§ Exercise goal: Each entry below must be repeated exactly, with pictures left out.

[Supplied entries Boundary: Start]

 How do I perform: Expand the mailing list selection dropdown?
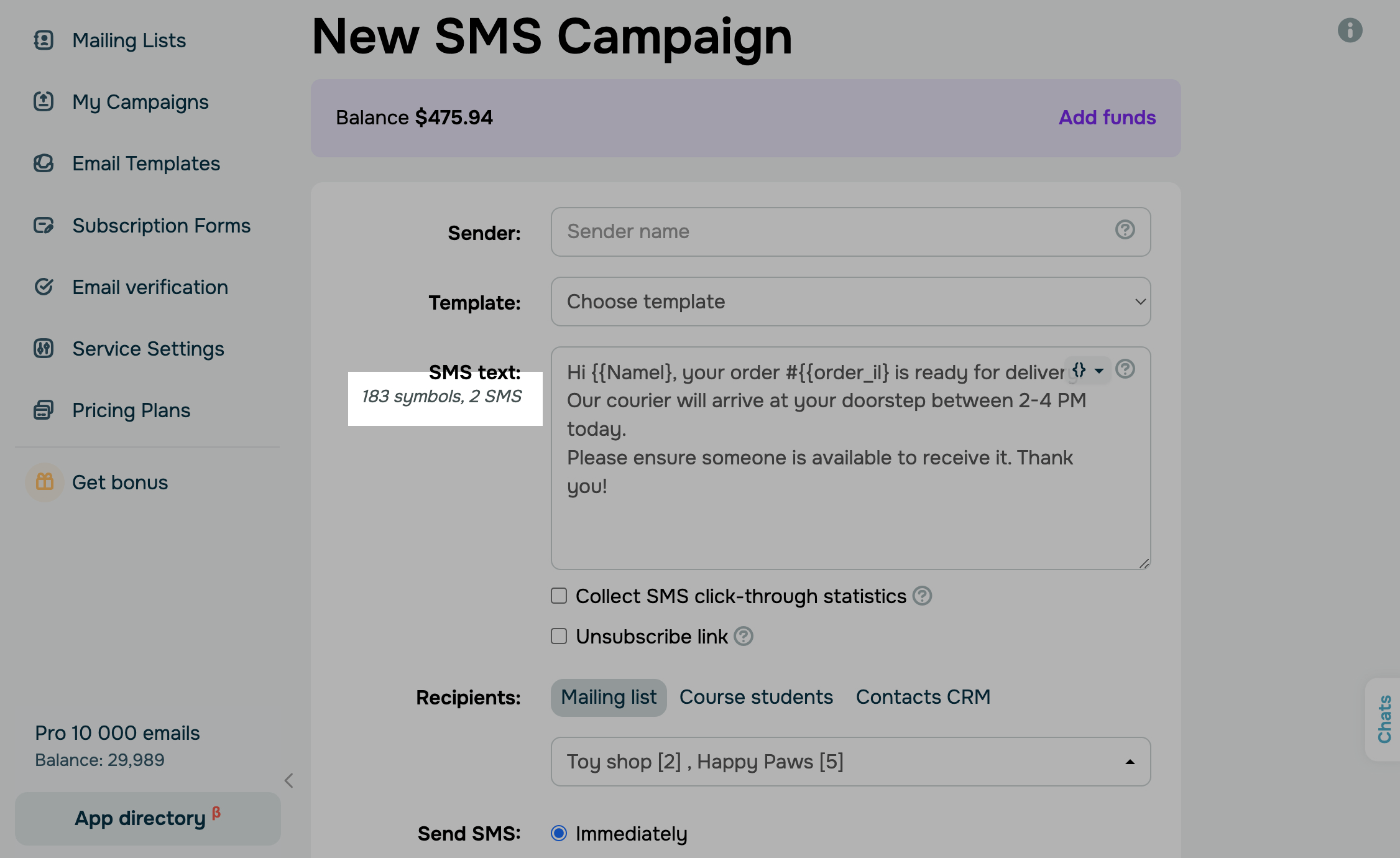850,762
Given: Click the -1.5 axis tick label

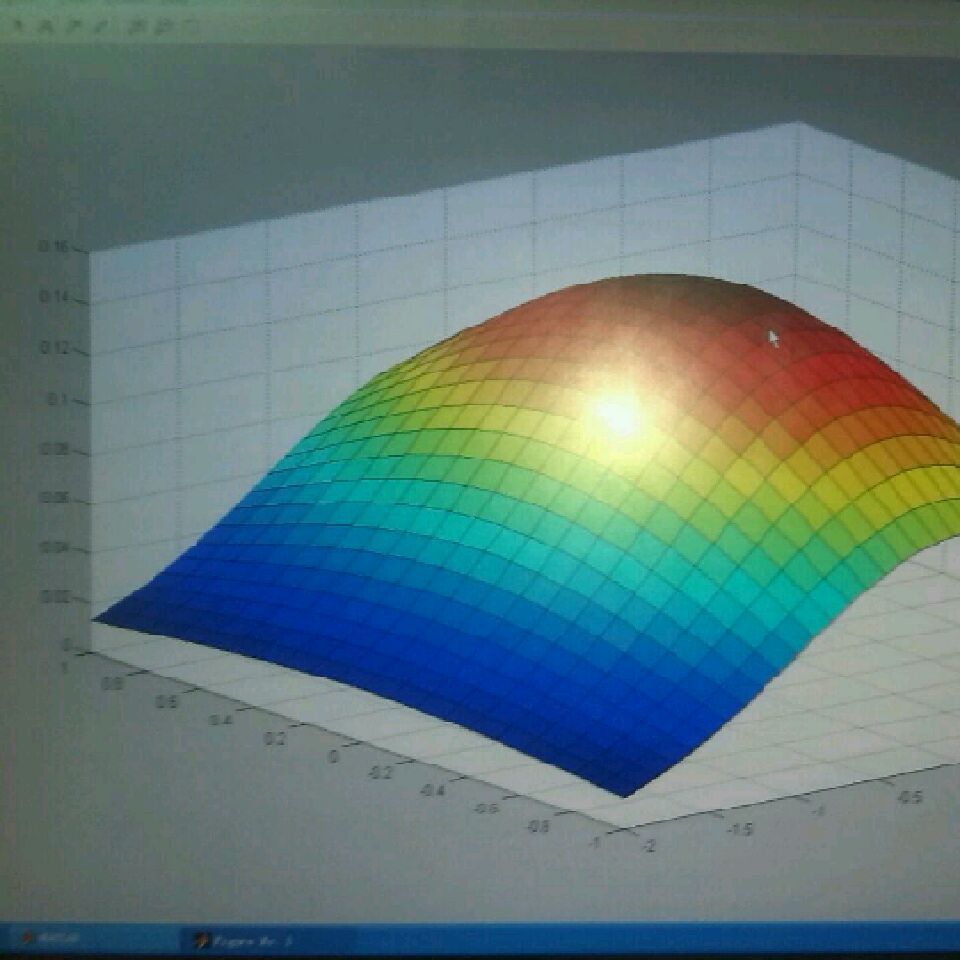Looking at the screenshot, I should point(740,829).
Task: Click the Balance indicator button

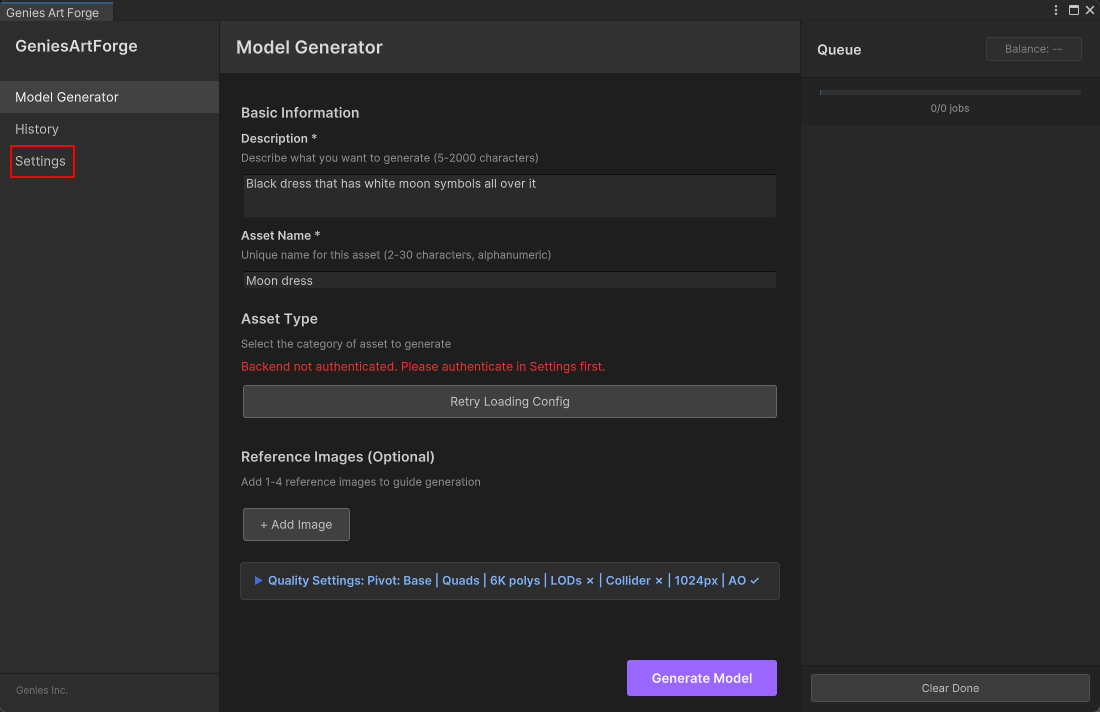Action: 1033,49
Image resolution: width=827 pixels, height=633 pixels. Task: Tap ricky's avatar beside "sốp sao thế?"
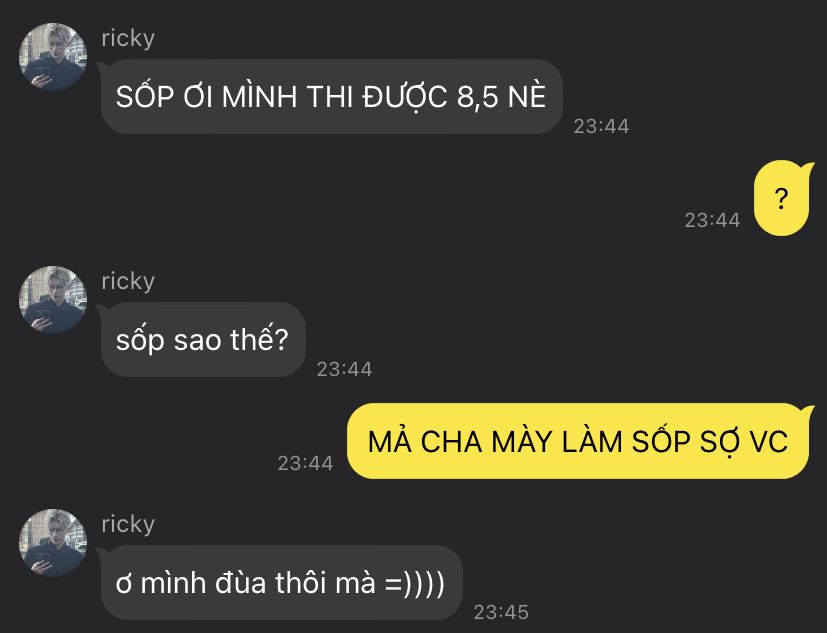(x=53, y=300)
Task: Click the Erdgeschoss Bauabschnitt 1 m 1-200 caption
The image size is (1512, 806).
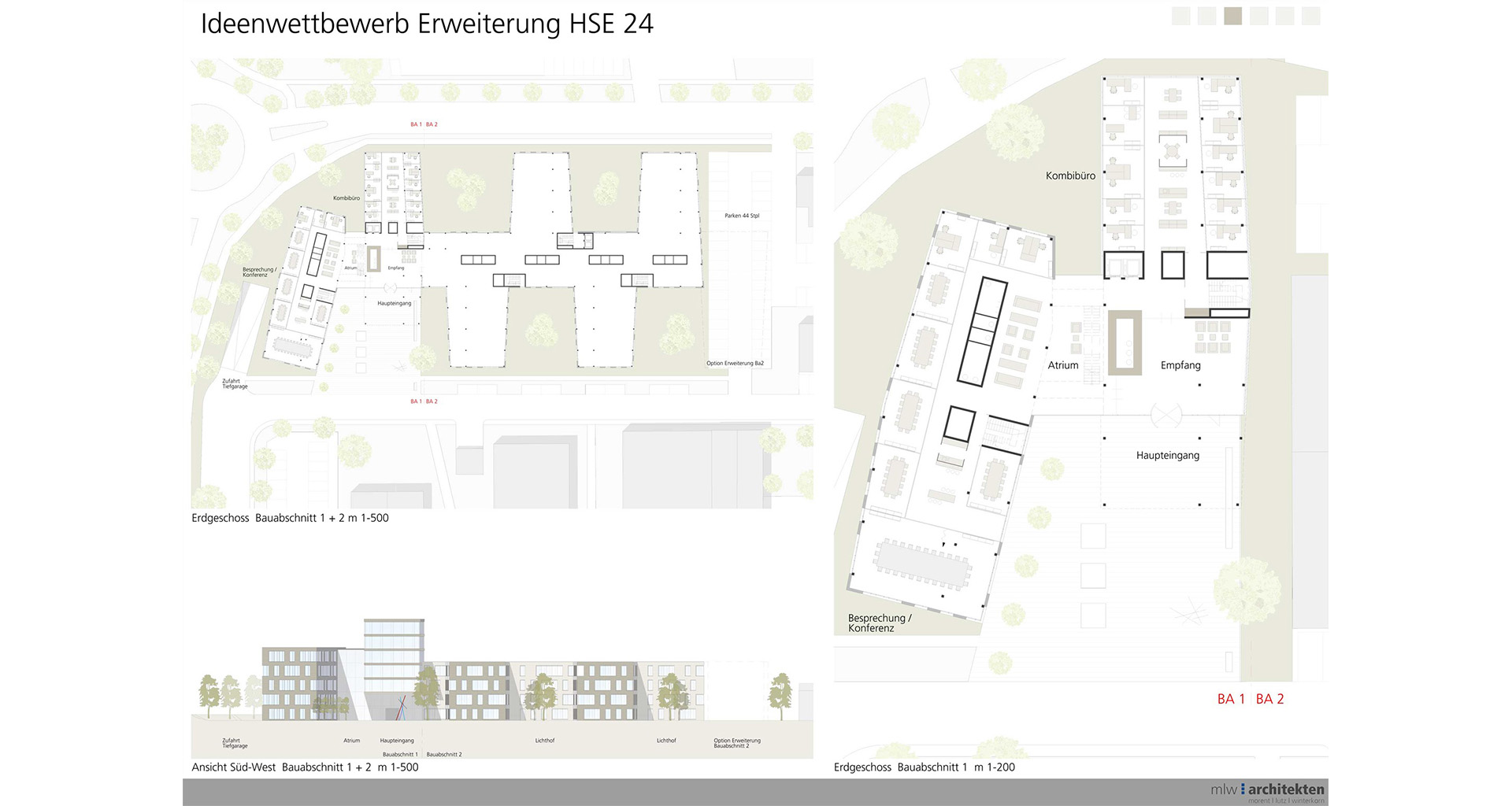Action: tap(925, 767)
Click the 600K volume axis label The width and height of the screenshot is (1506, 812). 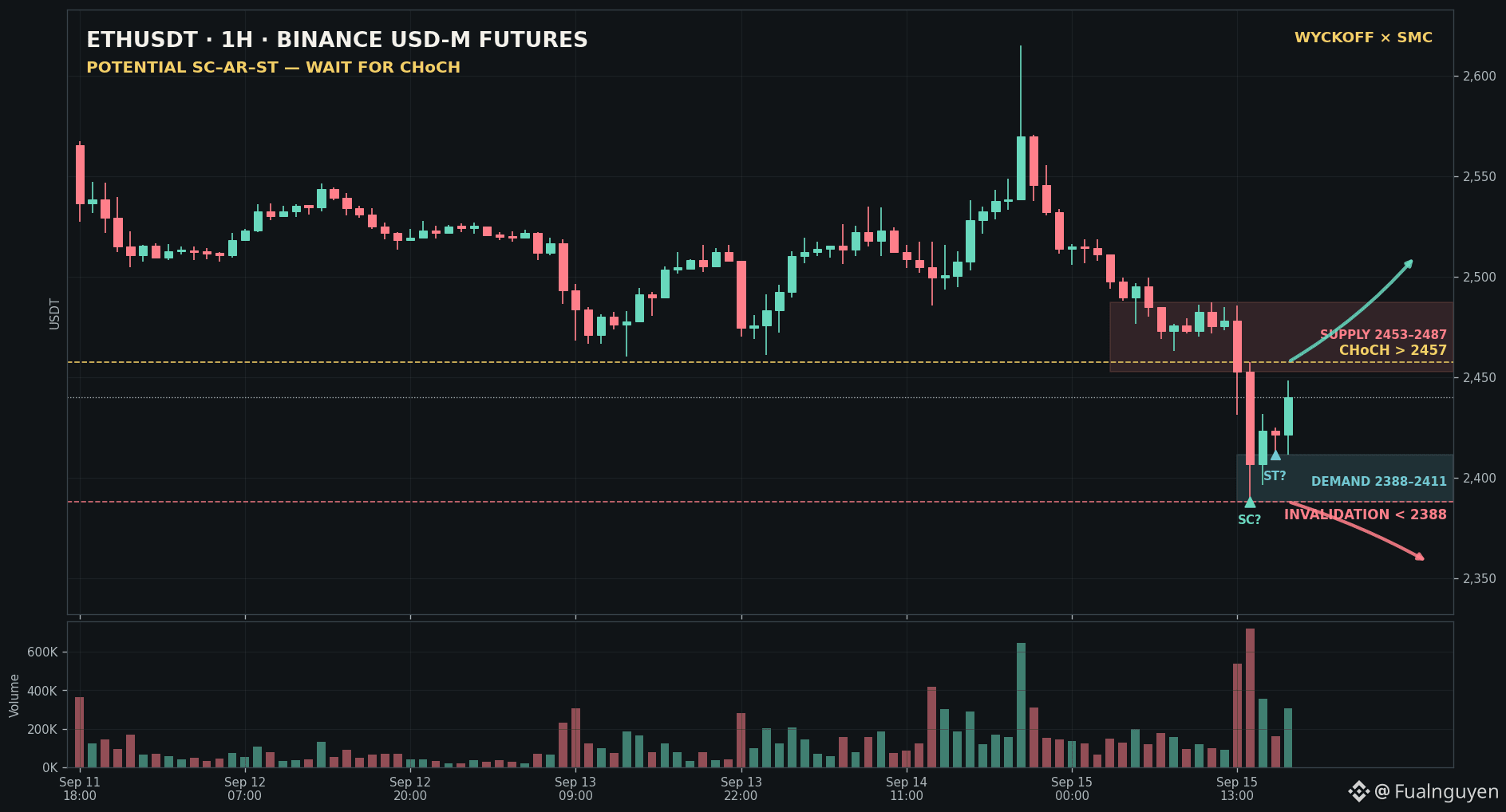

[Supplied entries Boundary: End]

§ Worked solution:
 How do I perform: Expand the mailing list selection dropdown?
850,762
Given: Click the -1.5 axis tick label

Looking at the screenshot, I should point(740,829).
Task: Click the Balance indicator button

Action: 1033,49
Image resolution: width=827 pixels, height=633 pixels. Task: Tap ricky's avatar beside "sốp sao thế?"
(x=53, y=300)
Task: Click the Erdgeschoss Bauabschnitt 1 m 1-200 caption
The image size is (1512, 806).
Action: tap(925, 767)
Click the 600K volume axis label The width and height of the screenshot is (1506, 812). 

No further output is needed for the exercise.